La maxeville …Que de souvenirs …on y allait avec ma mère souvent le jeudi et samedi soir …il m est aussi arrivé de faire des tirages pour des jeux sur scène dans les années 1965 66 j étais alors une enfant de 13 ans …. Et je me souviens très bien de l orchestre de Jean moulin ou il y avait aussi Raymond Jouard et Paul …
Bonsoir,
Mon père a travaillé a la Maxeville comme musicien et chef d’orchestre . Son surnom était Roberty.
Je dois avoir quelques bulletins de salaires et peut être des photos.
je ne sais pas si je vais vous joindre je souhaite que oui
j’ai bien connu votre papa a la maxeville 1952 1953 1954
j’etais un tout jeune commis de restaurant
michel deprez toury 28310
Bonsoir,
Je recherche des renseignements sur une dame « Yvette (Monique) Chamaillard qui pendant l’occupation a dirigé plusieurs orchestres au MAXEVILLE. si jamais cela vous dit quelques chose. merci
Mon oncle J. Lacroix m’a raconté en 2002 avoir travaillé 3 mois à La Maxeville vers 1935: »C’était une des grandes brasseries de Paris. On y servait sept ou huit cents couverts à midi. Il y avait un orchestre. Nous étions une quinzaine en cuisine, j’étais commis garde-manger ».

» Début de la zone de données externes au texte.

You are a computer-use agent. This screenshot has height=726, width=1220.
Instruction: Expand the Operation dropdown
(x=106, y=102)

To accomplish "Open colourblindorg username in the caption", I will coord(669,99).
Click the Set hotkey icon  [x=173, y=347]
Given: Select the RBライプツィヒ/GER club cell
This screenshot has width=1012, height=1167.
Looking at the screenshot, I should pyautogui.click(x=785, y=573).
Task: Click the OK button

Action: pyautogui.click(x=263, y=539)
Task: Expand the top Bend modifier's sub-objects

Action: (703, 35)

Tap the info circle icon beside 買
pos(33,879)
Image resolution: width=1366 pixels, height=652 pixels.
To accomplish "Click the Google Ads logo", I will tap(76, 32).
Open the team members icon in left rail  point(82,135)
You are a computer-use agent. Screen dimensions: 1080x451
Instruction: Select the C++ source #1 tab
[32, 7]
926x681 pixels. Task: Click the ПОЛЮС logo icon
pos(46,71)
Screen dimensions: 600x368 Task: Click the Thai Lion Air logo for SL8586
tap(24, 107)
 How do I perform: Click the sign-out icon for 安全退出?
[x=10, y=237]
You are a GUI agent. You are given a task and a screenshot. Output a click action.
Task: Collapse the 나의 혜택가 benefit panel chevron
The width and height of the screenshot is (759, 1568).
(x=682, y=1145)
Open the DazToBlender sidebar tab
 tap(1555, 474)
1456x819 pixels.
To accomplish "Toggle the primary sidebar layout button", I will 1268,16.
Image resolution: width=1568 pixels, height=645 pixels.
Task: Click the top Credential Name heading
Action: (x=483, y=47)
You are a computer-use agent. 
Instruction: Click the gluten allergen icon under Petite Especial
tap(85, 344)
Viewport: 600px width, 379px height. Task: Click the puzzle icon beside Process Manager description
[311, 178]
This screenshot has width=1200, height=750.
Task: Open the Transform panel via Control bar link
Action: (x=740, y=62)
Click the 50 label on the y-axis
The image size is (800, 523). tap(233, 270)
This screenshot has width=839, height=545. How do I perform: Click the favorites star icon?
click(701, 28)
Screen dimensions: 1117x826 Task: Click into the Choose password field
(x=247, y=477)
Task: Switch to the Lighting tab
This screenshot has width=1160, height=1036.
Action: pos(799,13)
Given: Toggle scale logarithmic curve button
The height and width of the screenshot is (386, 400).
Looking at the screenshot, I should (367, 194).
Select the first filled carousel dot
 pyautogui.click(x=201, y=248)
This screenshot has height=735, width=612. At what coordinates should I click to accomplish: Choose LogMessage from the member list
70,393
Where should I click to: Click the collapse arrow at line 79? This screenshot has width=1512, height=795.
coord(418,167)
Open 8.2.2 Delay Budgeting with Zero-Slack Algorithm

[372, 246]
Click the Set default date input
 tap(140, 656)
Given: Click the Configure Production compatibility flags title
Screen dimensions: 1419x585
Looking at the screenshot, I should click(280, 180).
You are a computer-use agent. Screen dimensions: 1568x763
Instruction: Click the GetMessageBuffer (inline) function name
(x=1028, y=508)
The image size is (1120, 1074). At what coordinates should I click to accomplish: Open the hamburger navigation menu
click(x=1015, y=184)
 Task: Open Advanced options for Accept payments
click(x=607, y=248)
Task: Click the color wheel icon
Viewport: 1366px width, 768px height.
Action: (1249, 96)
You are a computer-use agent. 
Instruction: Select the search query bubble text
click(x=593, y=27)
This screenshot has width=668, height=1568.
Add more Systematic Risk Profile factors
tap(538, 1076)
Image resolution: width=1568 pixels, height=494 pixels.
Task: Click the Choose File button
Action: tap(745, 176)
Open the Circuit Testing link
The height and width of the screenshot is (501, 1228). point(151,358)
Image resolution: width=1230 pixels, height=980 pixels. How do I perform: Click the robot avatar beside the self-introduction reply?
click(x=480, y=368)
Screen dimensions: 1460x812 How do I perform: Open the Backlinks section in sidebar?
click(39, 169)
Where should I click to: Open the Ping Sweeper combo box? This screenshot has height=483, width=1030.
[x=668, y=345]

Dans les années 1940 un Monsieur Long disait etre le Patron de la maxeville nous avons vecu a paris Place des victoires avec lui que de souvenirs il a egalement habité a Méré 78 proprieté qu’il a ensuite revendu a Colette l’Ecrivaine
Que de bons moments passes avec mes parents chaque dimanche soir durant des annees ‘ diner au 1er etage table le long du ‘vide’ avec vue sur l ‘orchestre’ reveillons anniversaires. Sans oublier la gentillesse de mr andre et louis les maitres d’hotel.
ces photos m’ont rajeuni de -plus de 50 ans beaucoup de regrets que la maxeville n’existe plus….
bonjour, mon pere a tenu pendant 25 ans le vestiaire l’agence de theatres ainsi que le standart telephonique moi son fils j avais pris la suite pendant trois ans quand j etais petit je jouai avec une petite fille au sous sol j’ai un nom ? beauregard ?? au plaisir
La petite fille s etait moi
je dansais egalement souvent devant les musiciens
au plaisir
En lisant votre texte fort bien écrit, les larmes me vinrent , pourtant sans avoir connu ces années à Paris. J’ai 60 ans, vécu 25 ans à Paris et je constate que l’animation a bien changée, devenue bobo sans guère d’âme, de spontanéité et de joie. Néanmoins profitons encore un peu de cette ville dont les Lumières s’amenuisent peu à peu.
Bonjour
Mon père pierre Mathé à travaillé pendant de longues années en tant que maître d’hôtel.J’y venais de temps en temps ,petit pour savourer de bon petits plats. Si vous l’avez connu faites moi un signe.
Bonjour je vais être bref je me souviens de votre père maître d hôtel de mr courpon a cavignac avec ces lapins en nombre et en liberté.